Stored data entries:
--------
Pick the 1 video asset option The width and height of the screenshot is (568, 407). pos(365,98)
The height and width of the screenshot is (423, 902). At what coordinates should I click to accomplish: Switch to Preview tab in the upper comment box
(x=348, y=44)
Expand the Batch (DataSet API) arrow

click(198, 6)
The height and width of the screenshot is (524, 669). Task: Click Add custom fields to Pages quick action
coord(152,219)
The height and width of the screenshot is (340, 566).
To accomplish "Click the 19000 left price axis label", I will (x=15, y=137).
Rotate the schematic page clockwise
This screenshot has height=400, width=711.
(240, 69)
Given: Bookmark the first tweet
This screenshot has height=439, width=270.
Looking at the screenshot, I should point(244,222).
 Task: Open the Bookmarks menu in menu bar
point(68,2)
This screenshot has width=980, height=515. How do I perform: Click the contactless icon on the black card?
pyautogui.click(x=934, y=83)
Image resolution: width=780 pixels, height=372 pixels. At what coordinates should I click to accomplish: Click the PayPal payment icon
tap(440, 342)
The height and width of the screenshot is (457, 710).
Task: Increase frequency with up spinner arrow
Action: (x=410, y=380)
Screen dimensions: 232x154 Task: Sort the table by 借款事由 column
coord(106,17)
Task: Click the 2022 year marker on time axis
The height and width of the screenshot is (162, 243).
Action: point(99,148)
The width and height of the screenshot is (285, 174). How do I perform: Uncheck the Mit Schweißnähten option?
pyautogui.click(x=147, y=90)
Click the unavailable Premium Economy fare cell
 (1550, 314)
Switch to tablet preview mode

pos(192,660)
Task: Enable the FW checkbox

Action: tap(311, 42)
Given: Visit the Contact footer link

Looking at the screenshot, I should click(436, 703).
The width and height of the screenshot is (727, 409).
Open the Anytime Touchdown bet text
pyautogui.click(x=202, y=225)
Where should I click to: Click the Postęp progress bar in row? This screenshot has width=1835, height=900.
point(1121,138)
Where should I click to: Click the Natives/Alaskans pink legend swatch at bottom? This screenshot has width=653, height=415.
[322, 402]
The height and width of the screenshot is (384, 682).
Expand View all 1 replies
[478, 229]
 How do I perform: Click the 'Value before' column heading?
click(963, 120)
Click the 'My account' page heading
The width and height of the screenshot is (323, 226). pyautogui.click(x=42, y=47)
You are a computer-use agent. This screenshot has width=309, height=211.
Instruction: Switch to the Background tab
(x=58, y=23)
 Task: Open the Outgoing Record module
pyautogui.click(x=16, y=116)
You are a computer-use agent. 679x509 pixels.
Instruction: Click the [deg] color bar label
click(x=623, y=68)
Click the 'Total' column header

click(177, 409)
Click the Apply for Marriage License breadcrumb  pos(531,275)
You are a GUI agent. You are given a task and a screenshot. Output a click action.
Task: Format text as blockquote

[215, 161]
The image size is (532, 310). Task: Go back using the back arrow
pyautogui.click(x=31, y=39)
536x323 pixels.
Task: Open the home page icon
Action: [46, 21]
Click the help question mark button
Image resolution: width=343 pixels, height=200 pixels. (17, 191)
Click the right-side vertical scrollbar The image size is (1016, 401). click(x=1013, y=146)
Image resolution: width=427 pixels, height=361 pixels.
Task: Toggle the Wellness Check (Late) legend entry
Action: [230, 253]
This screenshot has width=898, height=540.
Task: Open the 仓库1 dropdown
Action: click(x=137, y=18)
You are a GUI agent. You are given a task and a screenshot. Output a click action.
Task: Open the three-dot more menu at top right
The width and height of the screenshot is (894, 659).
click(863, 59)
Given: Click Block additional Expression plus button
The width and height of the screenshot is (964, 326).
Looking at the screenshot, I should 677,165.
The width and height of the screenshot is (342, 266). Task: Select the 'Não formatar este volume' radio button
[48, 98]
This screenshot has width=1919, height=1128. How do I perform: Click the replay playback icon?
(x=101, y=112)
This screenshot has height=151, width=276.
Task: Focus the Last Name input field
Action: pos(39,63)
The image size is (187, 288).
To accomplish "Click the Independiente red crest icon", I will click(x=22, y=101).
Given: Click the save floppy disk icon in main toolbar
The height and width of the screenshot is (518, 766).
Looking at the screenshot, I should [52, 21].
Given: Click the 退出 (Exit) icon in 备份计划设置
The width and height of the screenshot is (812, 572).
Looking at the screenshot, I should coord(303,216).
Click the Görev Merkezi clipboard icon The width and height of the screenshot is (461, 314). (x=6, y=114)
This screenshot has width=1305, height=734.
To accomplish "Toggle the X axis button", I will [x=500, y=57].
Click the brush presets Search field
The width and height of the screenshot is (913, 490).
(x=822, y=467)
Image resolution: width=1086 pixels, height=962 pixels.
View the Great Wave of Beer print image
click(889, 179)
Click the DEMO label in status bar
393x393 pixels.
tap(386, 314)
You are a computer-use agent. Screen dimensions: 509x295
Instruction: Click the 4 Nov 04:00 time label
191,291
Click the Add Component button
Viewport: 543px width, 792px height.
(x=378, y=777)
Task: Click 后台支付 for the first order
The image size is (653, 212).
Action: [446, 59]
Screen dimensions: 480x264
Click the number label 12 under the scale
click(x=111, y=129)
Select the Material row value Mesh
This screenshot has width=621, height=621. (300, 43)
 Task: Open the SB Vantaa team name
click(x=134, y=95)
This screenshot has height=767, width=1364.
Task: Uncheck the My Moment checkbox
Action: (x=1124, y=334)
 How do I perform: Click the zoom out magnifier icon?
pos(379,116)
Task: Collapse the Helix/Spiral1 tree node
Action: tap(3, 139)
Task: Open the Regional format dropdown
--------
**Activity**
Your task is to copy exactly, and only, the lines from the line with "The height and width of the screenshot is (518, 766)." through the last line of the entries, both included.

**Result of this task**
The height and width of the screenshot is (518, 766).
Looking at the screenshot, I should [52, 21].
Given: Click the 退出 (Exit) icon in 备份计划设置
The width and height of the screenshot is (812, 572).
Looking at the screenshot, I should coord(303,216).
Click the Görev Merkezi clipboard icon The width and height of the screenshot is (461, 314). (x=6, y=114)
This screenshot has width=1305, height=734.
To accomplish "Toggle the X axis button", I will [x=500, y=57].
Click the brush presets Search field
The width and height of the screenshot is (913, 490).
(x=822, y=467)
Image resolution: width=1086 pixels, height=962 pixels.
View the Great Wave of Beer print image
click(889, 179)
Click the DEMO label in status bar
393x393 pixels.
tap(386, 314)
You are a computer-use agent. Screen dimensions: 509x295
Instruction: Click the 4 Nov 04:00 time label
191,291
Click the Add Component button
Viewport: 543px width, 792px height.
(x=378, y=777)
Task: Click 后台支付 for the first order
The image size is (653, 212).
Action: [446, 59]
Screen dimensions: 480x264
Click the number label 12 under the scale
click(x=111, y=129)
Select the Material row value Mesh
This screenshot has width=621, height=621. (300, 43)
 Task: Open the SB Vantaa team name
click(x=134, y=95)
This screenshot has height=767, width=1364.
Task: Uncheck the My Moment checkbox
Action: (x=1124, y=334)
 How do I perform: Click the zoom out magnifier icon?
pos(379,116)
Task: Collapse the Helix/Spiral1 tree node
Action: tap(3, 139)
Task: Open the Regional format dropdown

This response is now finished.